IF 2 3区 生物学 Q3 BIOTECHNOLOGY & APPLIED MICROBIOLOGY Pub Date : 2025-02-01 Epub Date: 2024-05-11 DOI: 10.1007/s13353-024-00873-0
Bhavna Singh, Vignesh Muthusamy, Smriti Shrivastava, Gulab Chand, Nisrita Gain, Vinay Bhatt, Rajkumar U Zunjare, Firoz Hossain

Sweet corn has emerged as a favorite food item worldwide owing to its kernel sweetness. However, traditional sweet corn cultivars are poor in provitamin-A (proA) and essential amino acids, viz., lysine and tryptophan. So far, no sweet corn hybrid with high nutritional qualities has been commercialized elsewhere. Here, we analyzed accumulation of provitamin-A (proA), lysine, and tryptophan in a set of mutant versions of (i) crtRB1-, (ii) o2-, and (iii) crtRB1 + o2-based sweet corn inbreds and hybrids with (iv) traditional sweet corn (wild-type: O2 + CrtRB1). The crtRB1- and crtRB1 + o2-based genotypes possessed significantly higher proA (17.31 ppm) over traditional sweet corn (2.83 ppm), while o2- and crtRB1 + o2-based genotypes possessed significantly higher lysine (0.345%) and tryptophan (0.080%) over traditional sweet corn (lysine 0.169%, tryptophan 0.036%).

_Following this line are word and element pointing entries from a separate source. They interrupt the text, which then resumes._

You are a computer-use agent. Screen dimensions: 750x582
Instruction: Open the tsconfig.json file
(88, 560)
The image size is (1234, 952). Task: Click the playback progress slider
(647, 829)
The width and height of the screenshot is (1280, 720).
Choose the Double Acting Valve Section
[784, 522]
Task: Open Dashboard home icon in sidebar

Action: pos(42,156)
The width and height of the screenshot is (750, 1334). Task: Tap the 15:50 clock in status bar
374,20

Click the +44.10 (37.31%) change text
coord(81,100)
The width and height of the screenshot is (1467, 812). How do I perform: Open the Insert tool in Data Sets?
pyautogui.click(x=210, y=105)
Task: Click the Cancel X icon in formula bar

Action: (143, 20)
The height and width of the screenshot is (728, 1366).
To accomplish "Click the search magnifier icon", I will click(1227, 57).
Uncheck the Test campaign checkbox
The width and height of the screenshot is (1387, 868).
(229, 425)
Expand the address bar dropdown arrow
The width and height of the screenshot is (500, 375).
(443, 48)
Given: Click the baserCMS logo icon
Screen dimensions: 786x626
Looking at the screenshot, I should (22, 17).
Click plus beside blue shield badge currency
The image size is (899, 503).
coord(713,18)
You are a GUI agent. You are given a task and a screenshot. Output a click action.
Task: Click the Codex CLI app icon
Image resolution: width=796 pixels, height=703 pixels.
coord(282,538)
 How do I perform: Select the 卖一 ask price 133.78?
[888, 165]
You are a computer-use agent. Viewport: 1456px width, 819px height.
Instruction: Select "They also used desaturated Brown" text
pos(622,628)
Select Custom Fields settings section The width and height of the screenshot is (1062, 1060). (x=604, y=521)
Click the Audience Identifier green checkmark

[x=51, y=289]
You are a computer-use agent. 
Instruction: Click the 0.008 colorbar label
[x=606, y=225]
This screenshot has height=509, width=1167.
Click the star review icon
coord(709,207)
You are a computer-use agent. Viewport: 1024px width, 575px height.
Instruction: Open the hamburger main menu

Late sowing favored high kernel lysine, proA, and green cob yield among hybrids. Sweetness (17.87%) among the improved inbreds and hybrids was comparable to the original sweetcorn genotypes (17.84%). Among the four genotypic classes, crtRB1 + o2-based improved genotypes showed stronger association among traits over genotypes with o2 and crtRB1 genes alone. Significant association was observed among (i) proA and BC (r = 0.99), (ii) proA and BCX (r = 0.93), (iii) lysine and tryptophan (r = 0.99), and (iv) green cob yield with fodder yield (r = 0.73) in sweet corn hybrids. The study demonstrated that combining crtRB1 and o2 genes did not pose any negative impact on nutritional, yield, and agronomic performance. Sweet corn with crtRB1 + o2 assumes significance for alleviating malnutrition through sustainable and cost-effective approach.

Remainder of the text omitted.